Sören Preibusch (http://preibusch.de/) is a user experience researcher at Google, Mountain View, CA, and was at Microsoft Research, Cambridge, U.K., when this article was written.

The general public can't do anything to improve privacy. They have no viable options. It's up to us, the hackers and entrepreneurs, to create new viable options.
God, that was the least informative research project I've ever encountered. The premise of the research is something akin to:

  Based on recent news reports, where a whistleblower
  revealed that tobacco farmers routinely fertilize 
  their crops with human brains, which then inadvertantly
  leads to contamination of tobacco products, leaving all
  smokers at risk of developing human prion related diseases, 
  we've conducted a study to see if this increased the 
  frequency of hits on the Phillip Morris website's 
  ingredients page. Our findings show that numbers only
  increased by 0.00001%.
Gee, thanks.

Nevermind questioning why anyone would look at the list of public ingredients, when the problem is contamination, which, by definition, means that unintended ingredients ruined the desired product.
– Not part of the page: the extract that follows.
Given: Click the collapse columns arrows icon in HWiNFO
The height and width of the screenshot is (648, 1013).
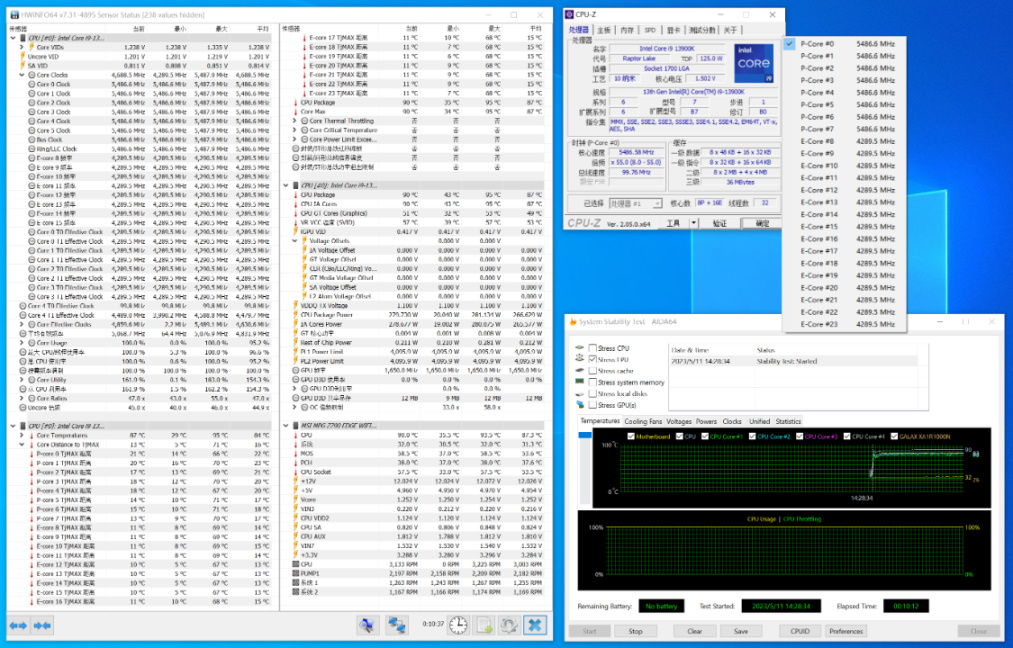Looking at the screenshot, I should (x=42, y=625).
Why would a company list an accidental poison as part of its normal product?

Why would Microsoft's privacy policy reveal any useful information about secret government programs?

At no point in time have I ever met anyone who would have imagined that Microsoft's privacy policy would protect them from the NSA.

It's almost like someone decided to study the things people DON'T do, after learning of some significant revelation.

Like, hey let's conduct a study of how many people prefer to watch Family Feud over Price Is Right after being in a car accident! Oh, interesting! The difference is barely measurable!